You need a proxy for that. pf can only see IP addresses and you can't tell enough from that to know what web site is being requested.

You need a proxy in between so the proxy can receive the HTTP request, read the headers, and make decisions about what to allow from there.

There may be some other methods in the future, such as a DNS proxy that could blacklist certain domains, but you'd still have to get a list of "bad" domains from somewhere even if that were possible.

It's best to use a proxy for that, since a proxy is the best solution suited to that task.

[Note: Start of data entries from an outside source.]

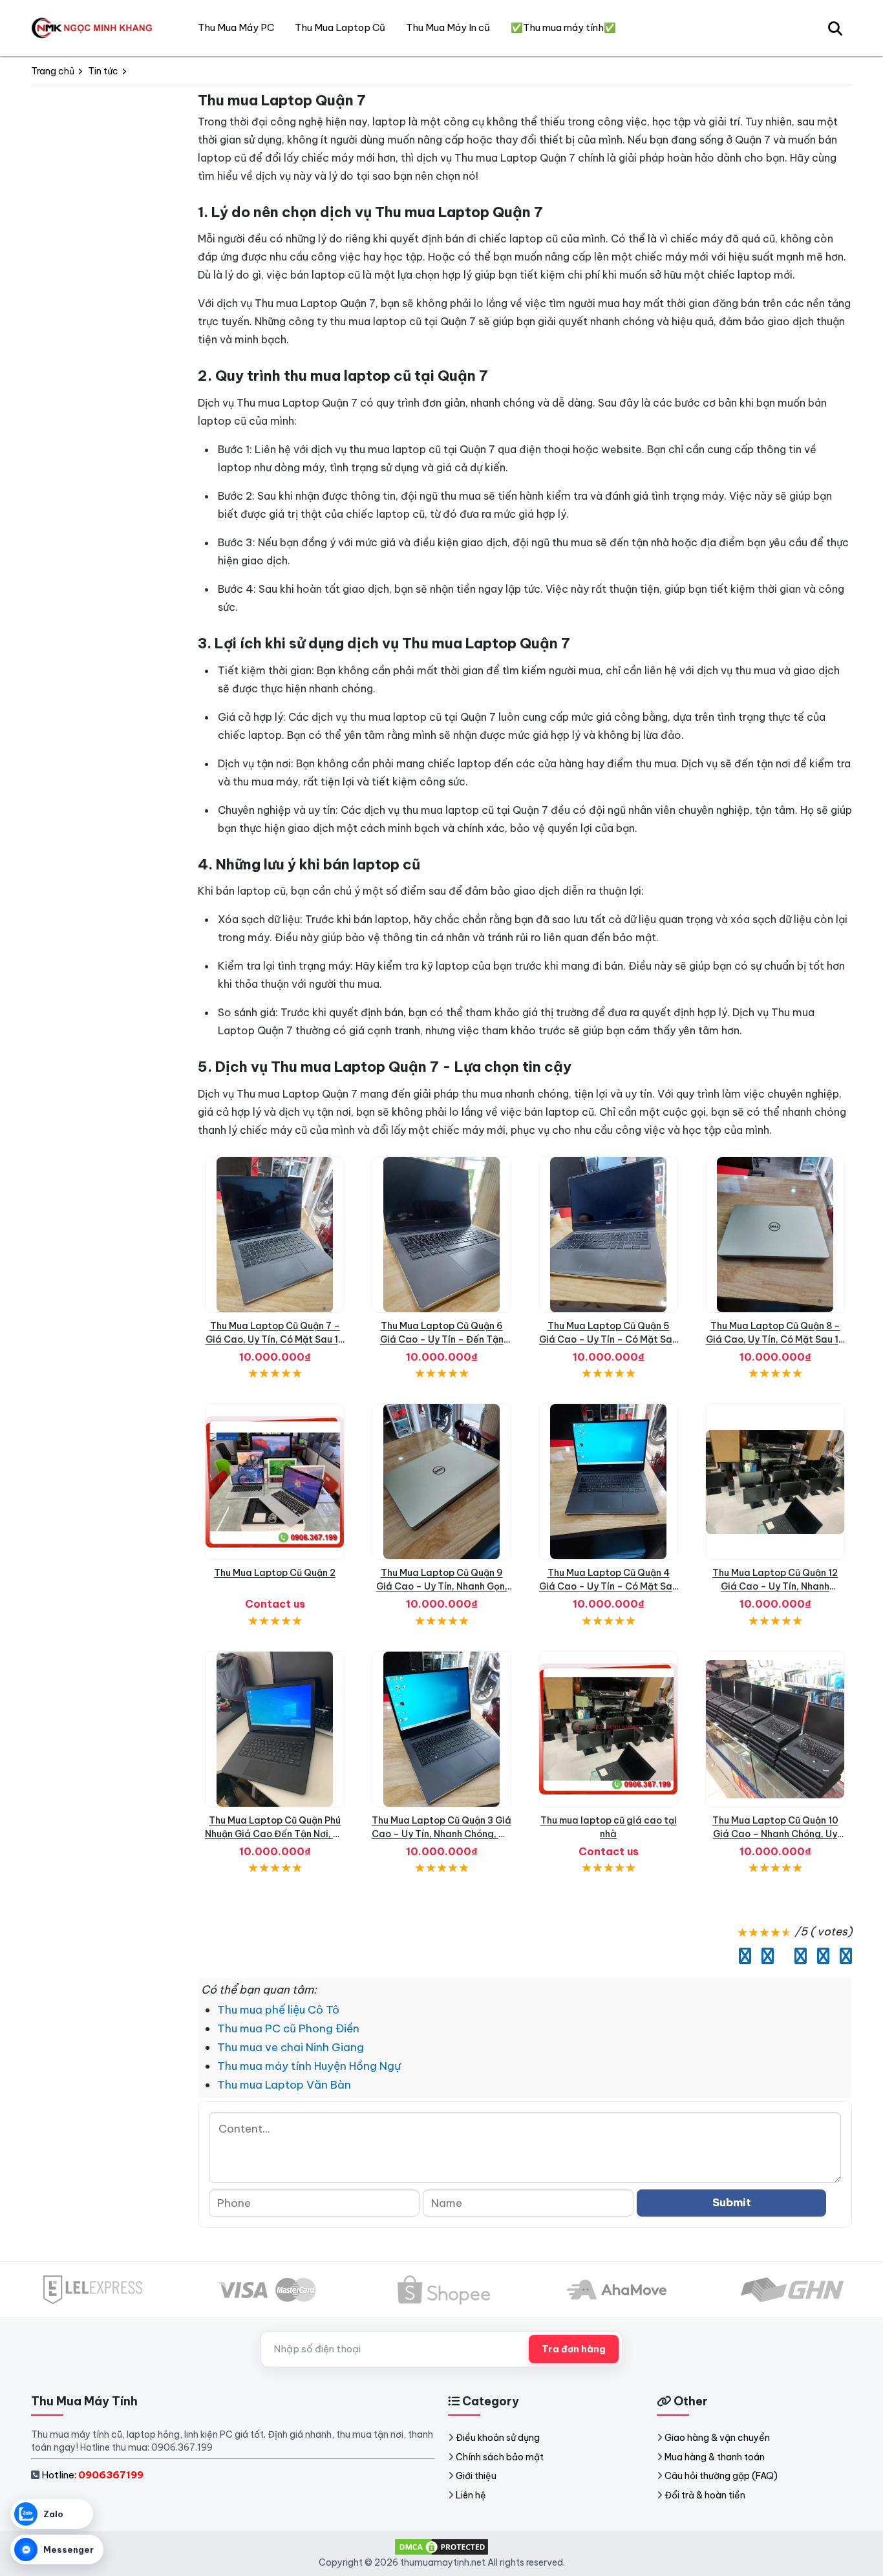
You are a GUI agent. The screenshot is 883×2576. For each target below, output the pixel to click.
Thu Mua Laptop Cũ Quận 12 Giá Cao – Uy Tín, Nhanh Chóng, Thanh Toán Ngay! (775, 1586)
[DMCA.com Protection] (441, 2546)
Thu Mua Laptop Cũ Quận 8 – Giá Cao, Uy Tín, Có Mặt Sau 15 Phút (775, 1339)
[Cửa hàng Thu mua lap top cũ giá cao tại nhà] (608, 1729)
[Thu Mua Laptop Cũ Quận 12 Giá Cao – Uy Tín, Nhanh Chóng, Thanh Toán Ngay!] (775, 1481)
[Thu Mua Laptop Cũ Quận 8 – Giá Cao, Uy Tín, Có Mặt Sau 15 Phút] (775, 1234)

mendilli · Mar 24, 2014, 9:02 PM

as far as I know there was a dns filter package for older versions of pfsense, it is using category system just like squidguard

by the way it would be nice to have it on recent versions

cheonne · Mar 25, 2014, 5:39 AM

yes i read that while searching for an alternative - dns blacklist.
sad to say its not updated upto its current version of pfsense.
well yeah i use squid3 in order to run smoothly squidguard.
but i am hoping for an alternative, a web filter without having a proxy anymore - aside from opendns.